## Tâches
**1)** Recopiez à l'identique le passage du texte « Je ne suis pas Charlie » qui commence aux mots « Mais au fond, il » et qui s'arrête après « s’inscrit cette tragédie. ».
**2)** Reprenez le texte « Je ne suis pas Charlie » à partir de sa dernière phrase et poursuivez-le.

• Shlomo Sand - JE NE SUIS PAS CHARLIE -
    13 janvier 2015
    http://www.ujfp.org/spip.php?article3768

    On fait valoir que Charlie s’en prend, indistinctement, à toutes les religions, mais c’est un mensonge. Certes, il s’est moqué des chrétiens, et, parfois, des juifs ; toutefois, ni le journal danois, ni Charlie ne se seraient permis, et c’est heureux, de publier une caricature présentant le prophète Moïse, avec une kippa et des franges rituelles, sous la forme d’un usurier à l’air roublard, installé au coin d’une rue. Il est bon, en effet, que dans la civilisation appelée, de nos jours, « judéo-chrétienne », il ne soit plus possible de diffuser publiquement la haine antijuive, comme ce fut le cas dans un passé pas très éloigné. Je suis pour la liberté d’expression, tout en étant opposé à l’incitation raciste. Je reconnais m’accommoder, bien volontiers, de l’interdiction faite à Dieudonné d’exprimer trop publiquement, sa « critique » et ses « plaisanteries » à l’encontre des juifs. Je suis, en revanche, formellement opposé à ce qu’il lui soit physiquement porté atteinte, et si, d’aventure, je ne sais quel idiot l’agressait, j’en serais très choqué… mais je n’irais pas jusqu’à brandir une pancarte avec l’inscription : « je suis Dieudonné ».
    (...)
    De plus, et sachant que tout texte s’inscrit dans un contexte, comment ne pas s’interroger sur le fait que, depuis plus d’un an, tant de soldats français sont présents en Afrique pour « combattre contre les djihadistes », alors même qu’aucun débat public sérieux n’a eu lieu en France sur l’utilité où les dommages de ces interventions militaires ? Le gendarme colonialiste d’hier, qui porte une responsabilité incontestable dans l’héritage chaotique des frontières et des régimes, est aujourd’hui « rappelé » pour réinstaurer le « droit » à l’aide de sa force de gendarmerie néocoloniale. Avec le gendarme américain, responsable de l’énorme destruction en Irak, sans en avoir jamais émis le moindre regret, il participe aux bombardements des bases de « daesch ». Allié aux dirigeants saoudiens « éclairés », et à d’autres chauds partisans de la « liberté d’expression » au Moyen-Orient, il préserve les frontières du partage illogique qu’il a imposées, il y a un siècle, selon ses intérêts impérialistes. Il est appelé pour bombarder ceux qui menacent les précieux puits de pétrole dont il consomme le produit, sans comprendre que, ce faisant, il invite le risque de la terreur au sein de la métropole.
    Mais au fond, il se peut qu’il ait bien compris ! L’Occident éclairé n’est peut-être pas la victime si naïve et innocente en laquelle il aime se présenter ! Bien sûr, il faut être un assassin cruel et pervers pour tuer de sang-froid des personnes innocentes et désarmées, mais il faut être hypocrite ou stupide pour fermer les yeux sur les données dans lesquelles s’inscrit cette tragédie.

Données extraites d'une collection:
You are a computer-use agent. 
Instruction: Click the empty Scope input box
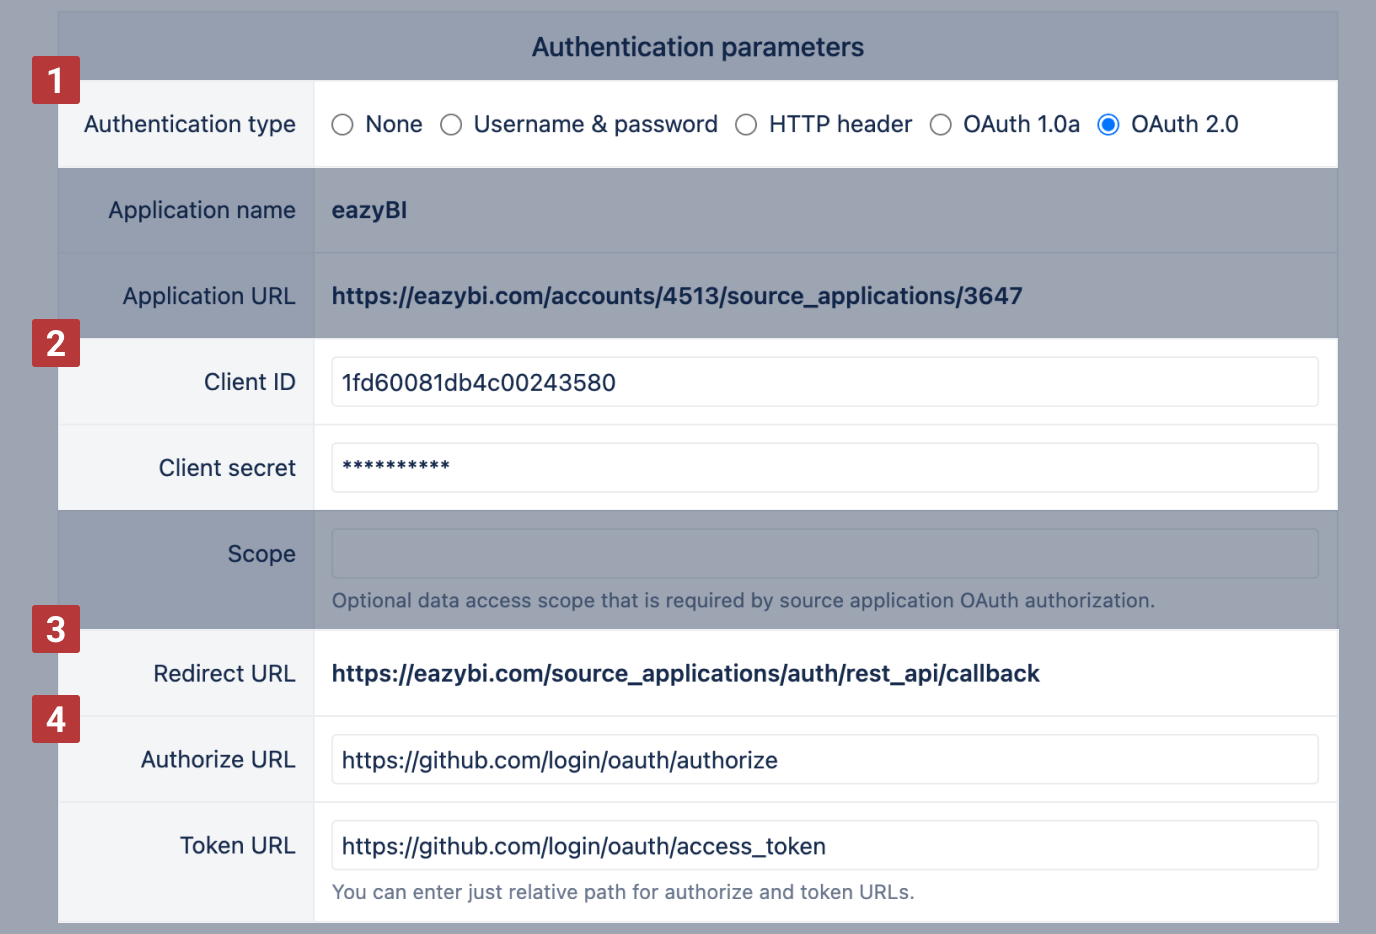[x=824, y=553]
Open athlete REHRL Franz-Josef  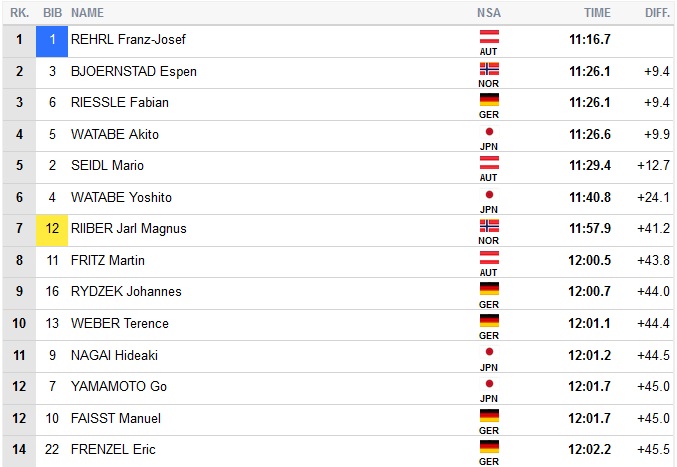(x=128, y=40)
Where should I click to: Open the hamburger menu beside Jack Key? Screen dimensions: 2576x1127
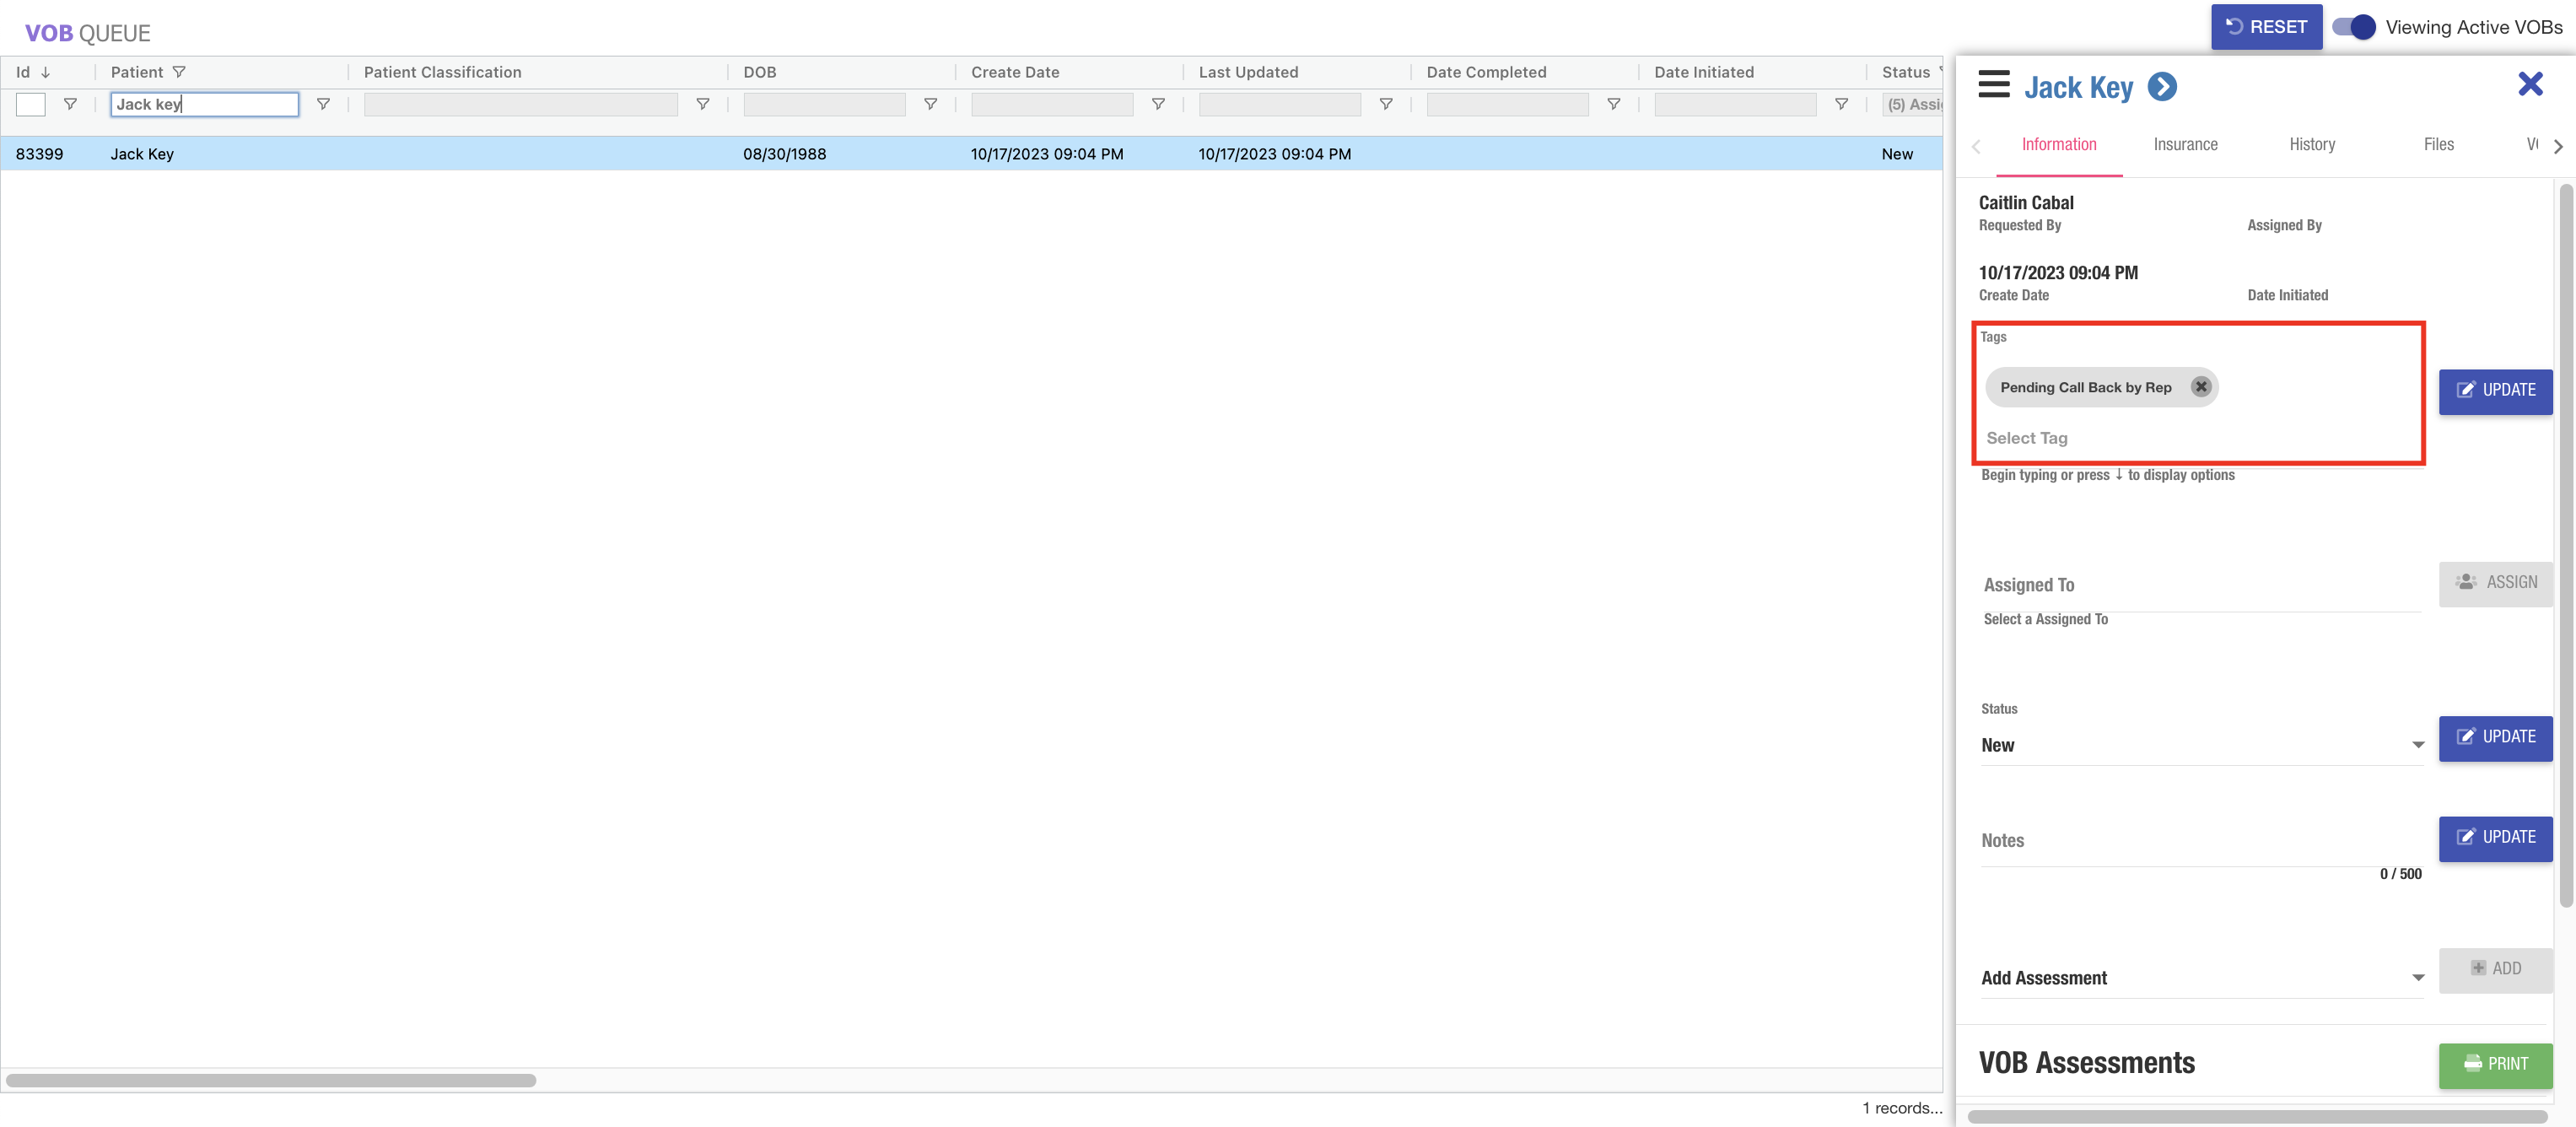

## Réponses aux tâches
**1)**
Mais au fond, il se peut qu’il ait bien compris ! L’Occident éclairé n’est peut-être pas la victime si naïve et innocente en laquelle il aime se présenter ! Bien sûr, il faut être un assassin cruel et pervers pour tuer de sang-froid des personnes innocentes et désarmées, mais il faut être hypocrite ou stupide pour fermer les yeux sur les données dans lesquelles s’inscrit cette tragédie.

**2)**
    C’est aussi faire preuve d’aveuglement que de ne pas comprendre que cette situation conflictuelle ira en s’aggravant si l’on ne s’emploie pas ensemble, athées et croyants, à œuvrer à de véritables perspectives du vivre ensemble sans la haine de l’autre.

    Shlomo Sand
    (Traduit de l’hébreu par Michel Bilis)

    • Merci @loutre justement, je me demandais ce que Shlomo Sand pensait de tout cela. Et comme toujours, très clairvoyant. Il a justement la même réflexion que Dominique Vidal qui faisait remarquer que Charlie n’avait jamais (à ma connaissance du moins) caricaturé Moïse, mais plutôt le pape et les curés.

    • A retenir :

      Je reconnais m’accommoder, bien volontiers, de l’interdiction faite à Dieudonné d’exprimer trop publiquement, sa « critique » et ses « plaisanteries » à l’encontre des juifs. Je suis, en revanche, formellement opposé à ce qu’il lui soit physiquement porté atteinte, et si, d’aventure, je ne sais quel idiot l’agressait, j’en serais très choqué… mais je n’irais pas jusqu’à brandir une pancarte avec l’inscription : « je suis Dieudonné ».

    • Je suis en désaccord avec Shlomo Sand sur la question de Dieudonné.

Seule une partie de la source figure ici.